内容提要:新生代小说影视改编中的再叙事主要表现在叙事视角、叙事时序、叙事修辞等方面呈现出的叙事转换及其艺术经验。改编的叙事视角在多重视点中发生转变,叙事时序在顺叙、倒叙、预叙间呈现多元审美重塑,叙事修辞中的人物反讽、物象象征以及场景隐喻展现出独特的美学思考。以上叙事元素的美学转换使观众更好地理解影视作品的主题意蕴与人物的内心世界,并产生情感上的共鸣。
关键词:新生代小说 影视改编 再叙事 媒介融合
“新生代小说”亦称为“晚生代小说”或“新状态小说”,于上世纪90年代崛起于文坛,为当代中国文学提供了新鲜的写作经验。作为一个充满活力的创作群体,毕飞宇、韩东、陈染、金仁顺、朱文、东西、麦家、艾伟等新生代小说家不仅对文学创作怀有从容淡泊的心态,而且对影视艺术也保持着平和宽容的姿态。新生代小说的影视改编较早可追溯到陈染的小说《与往事干杯》,此后这一现象处在逐渐升温之中。如东西的《我们的父亲》、金仁顺的《水边的阿狄丽雅》、何大草的《刀子和刀子》、李修文的《滴泪痣》、毕飞宇的《青衣》、麦家的《暗算》、艾伟的长篇小说《风和日丽》等,这些作品在更广阔的传播平台上,参与了当代中国文化史的审美建构,成为活跃当下影视文化市场的重要力量。

▸ **所给数据**:
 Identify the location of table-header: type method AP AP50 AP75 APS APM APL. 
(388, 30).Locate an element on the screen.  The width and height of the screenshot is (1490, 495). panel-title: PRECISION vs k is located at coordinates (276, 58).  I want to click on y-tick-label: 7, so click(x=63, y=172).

▸ **待办任务**:
请把引文中从“内容提要:新生代小说影视改编”起直到“心世界,并产生情感上的共鸣。”为止(包括这两处)的部分重写一遍,并将其中的“观众”换成“读者”。

▸ **练习答案**:
内容提要:新生代小说影视改编中的再叙事主要表现在叙事视角、叙事时序、叙事修辞等方面呈现出的叙事转换及其艺术经验。改编的叙事视角在多重视点中发生转变,叙事时序在顺叙、倒叙、预叙间呈现多元审美重塑,叙事修辞中的人物反讽、物象象征以及场景隐喻展现出独特的美学思考。以上叙事元素的美学转换使读者更好地理解影视作品的主题意蕴与人物的内心世界,并产生情感上的共鸣。